Era esa otra prueba también la que le demostraba a Nancy que aquellos doctores y enfermeros que solo la tocaban con los guantes, que pasaban hasta 20 minutos para poder ponerse los trajes verdes y los gorros, las gafas, los nasobucos y luego entrar hasta donde estaban ellos, los pacientes, no estaban allí únicamente para aliviarles los males de la enfermedad.

“Me impresionó que ellos no se cansaban, porque la sala luego fue llenándose y eran dos enfermeros por turno y aquellos enfermeros tienen que preparar los medicamentos, dártelos cama por cama, escribir en las historias y encima de eso ellos nos traían el cubo de agua caliente hasta la puerta del baño”.

No faltaba ni el hipoclorito ni el alcohol para las manos; ni los medicamentos a su hora; ni la prontitud en acudir cuando alguien los llamaba. Pero la COVID-19 trastoca más que el cuerpo.

“De noche no se podía dormir bien, siempre oías los botellones de oxígeno por el pasillo para los que estaban mal, sentías la tos tan fuerte de aquella gente que es una tos que te sale así del alma y no puedes y te ahoga”.

En vilo se mantuvo también luego, cuando al cabo de los 14 días de ingreso —que llevaba contados como nadie—, el martes 31 de marzo le volvieron a hacer el PCR.

Libramos

Nancy: Yo tenía mucha confianza en los médicos, eran muy profesionales, con experiencia, muy bien preparados. Foto: Nancy Benítez Vázquez/Facebook.

—Doctor, no aguanto más; por favor, dígame si ya está mi resultado.

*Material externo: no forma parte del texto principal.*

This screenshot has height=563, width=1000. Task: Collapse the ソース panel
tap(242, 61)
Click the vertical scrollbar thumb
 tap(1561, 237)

La angustia estalla en aquel grito que se interna hasta en el local de allá afuera donde a esa hora los médicos andan reunidos. Nancy, parada casi en la puerta del cubículo, solo oye voces y una respuesta que llega como el mejor de los antídotos.

—Nancy, tú eres negativa, te vas hoy. Y rompe a llorar mientras lo cuenta sentada en la sala de su casa allá en Trinidad. Todavía le parece increíble por más que la Caletra, que sigue tomando, se lo recuerde, por más que vayan todos los días el médico y la enfermera de su consultorio a visitarla.

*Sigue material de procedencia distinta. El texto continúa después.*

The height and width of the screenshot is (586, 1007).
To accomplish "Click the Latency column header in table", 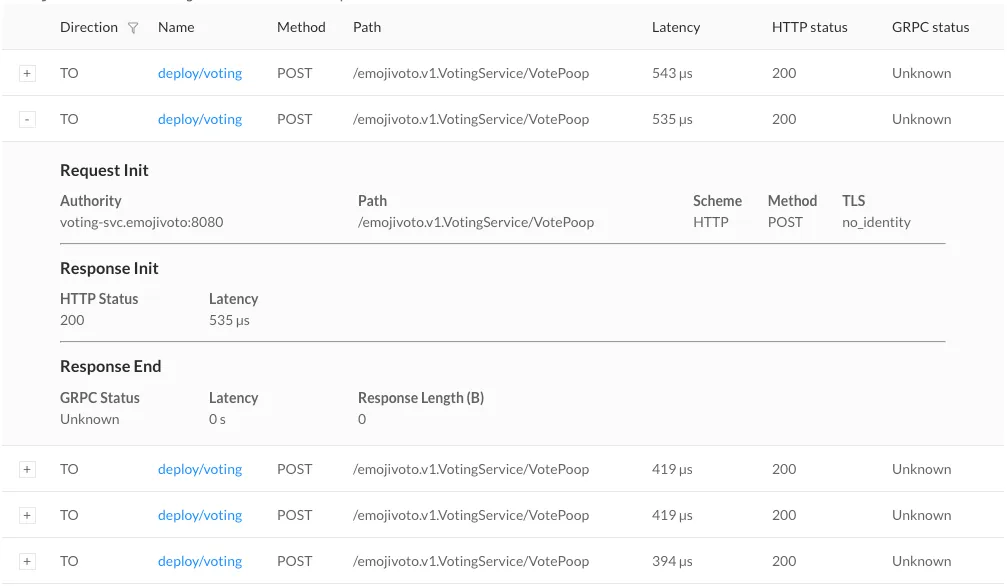I will [x=676, y=27].
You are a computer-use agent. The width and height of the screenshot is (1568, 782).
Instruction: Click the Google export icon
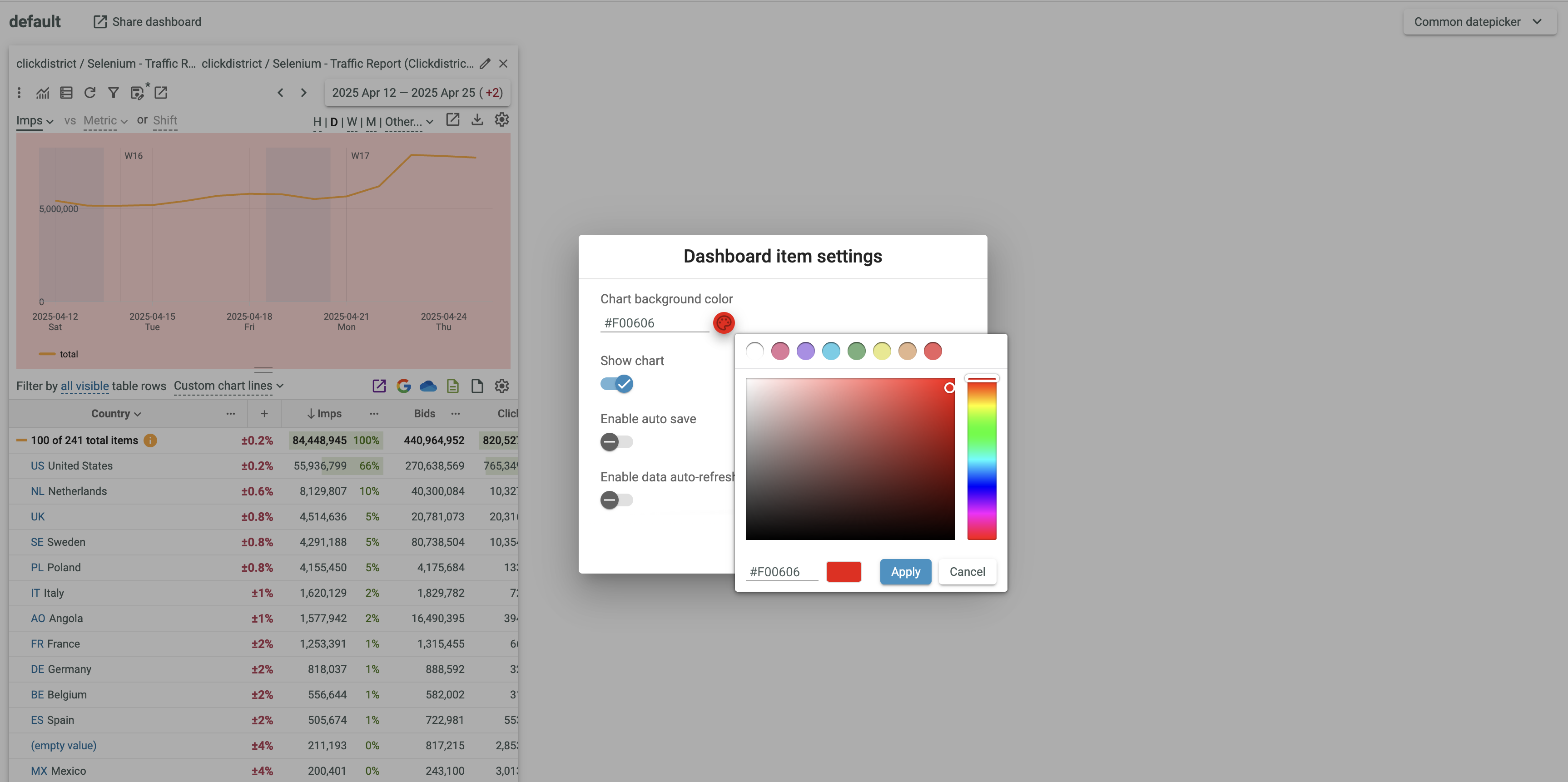[403, 386]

“Yo tenía mucha confianza en los médicos, eran muy profesionales, con experiencia, muy bien preparados. En el caso mío todo fue muy a tiempo y eso creo que es un factor importante, además de que soy una persona totalmente sana. Se lo agradezco mucho a la gente de Higiene de Trinidad, a los doctores del Hospital de Rehabilitación, que tuvieron muy buen ojo clínico para mí; ese es un logro de los médicos. Yo no contagié a nadie”.

Para sobrevivir tampoco le faltaron otros puntales. Del otro lado de la línea telefónica la hija, el padre —que cumplió los 80 años con ella hospitalizada—, los hermanos, los amigos. “Mi hija llevó el peso de todo esto para mí y para la familia, yo sabía que estaba sufriendo, pero ella era la que aparentaba una fortaleza increíble y me daba ánimos”.

Pero hay dolores que cuestan superar. “El daño más grande que tengo es psicológico. Las personas que nos hemos salvado de la COVID-19, que es una enfermedad muy dura, tenemos que recuperarnos de esto.

“Yo se lo digo a Omar, libramos, porque la gente no se va de alta tan pronto, nosotros somos afortunados, es una victoria volver otra vez”.

A salvo, en aquella casona de 1920, en Trinidad, donde vive, todavía le cuesta pegar los ojos, le sobrevienen de vez en vez las mismas instantáneas: los turistas flasheándolo todo, el estornudo de aquel hombre altísimo, la carta que le dejó a Flora Adela debajo de la almohada, el ruido de balones de oxígeno mientras ruedan por los pasillos y la tos de otros que ahoga hasta el silencio de la noche.

En Ciudad México durante una de las visitas a su hija. Foto: Cortesía de la entrevistada.